▶ _PROBLEM_:
Would you repeat the data below exactly, taking out the images?

▬▬▬▬▬▬

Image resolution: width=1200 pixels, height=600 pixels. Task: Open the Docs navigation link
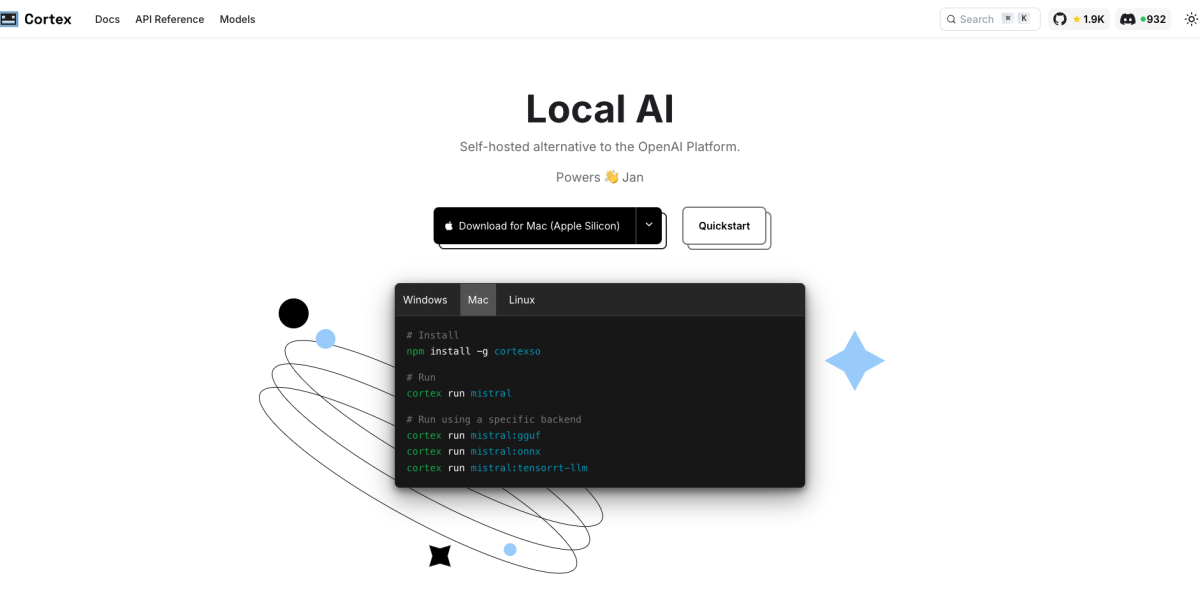(x=107, y=19)
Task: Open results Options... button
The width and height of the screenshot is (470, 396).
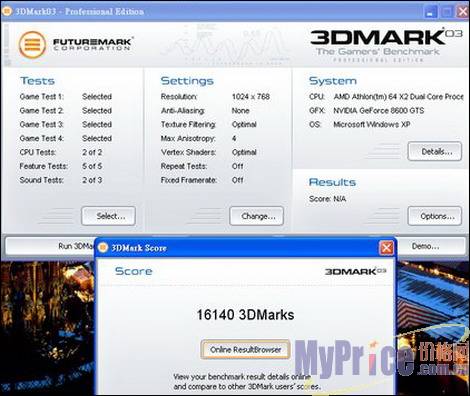Action: (x=435, y=216)
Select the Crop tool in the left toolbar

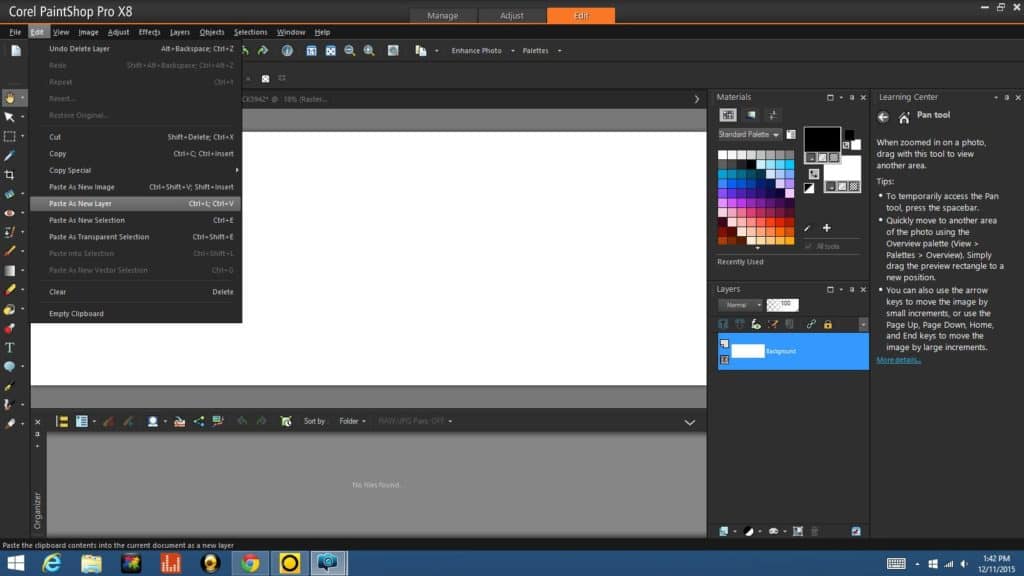[10, 174]

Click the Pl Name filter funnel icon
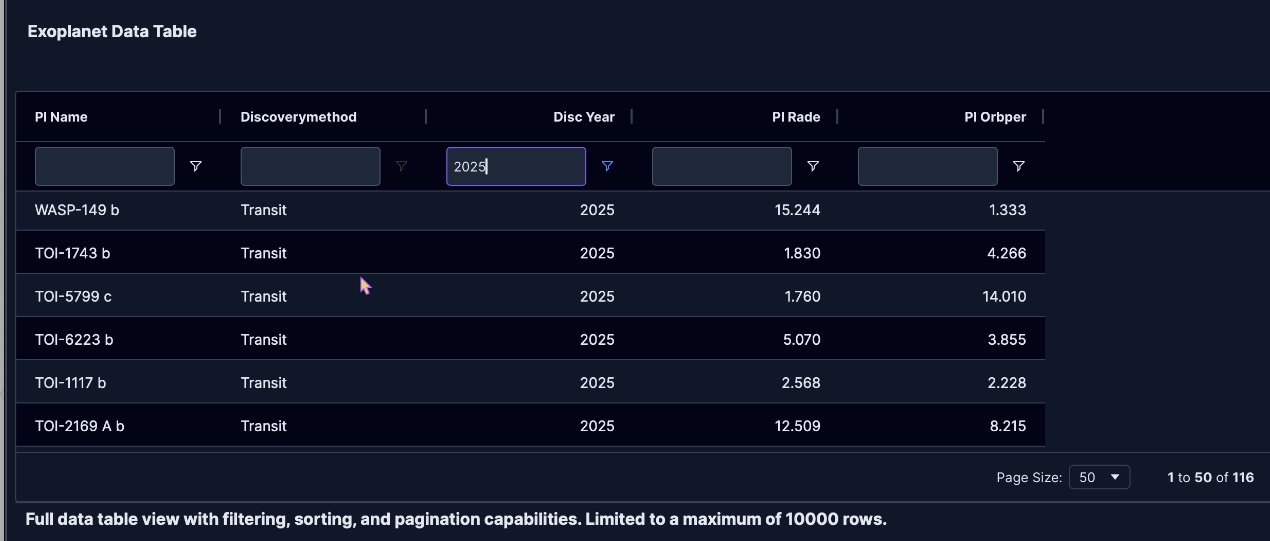tap(196, 167)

▬▬▬▬▬▬

▶ _EXERCISE ANSWER_:
Image resolution: width=1200 pixels, height=600 pixels. Task: Open the Docs navigation link
(x=107, y=19)
Task: Open results Options... button
The width and height of the screenshot is (470, 396).
Action: (x=435, y=216)
Select the Crop tool in the left toolbar

[10, 174]

Click the Pl Name filter funnel icon
tap(196, 167)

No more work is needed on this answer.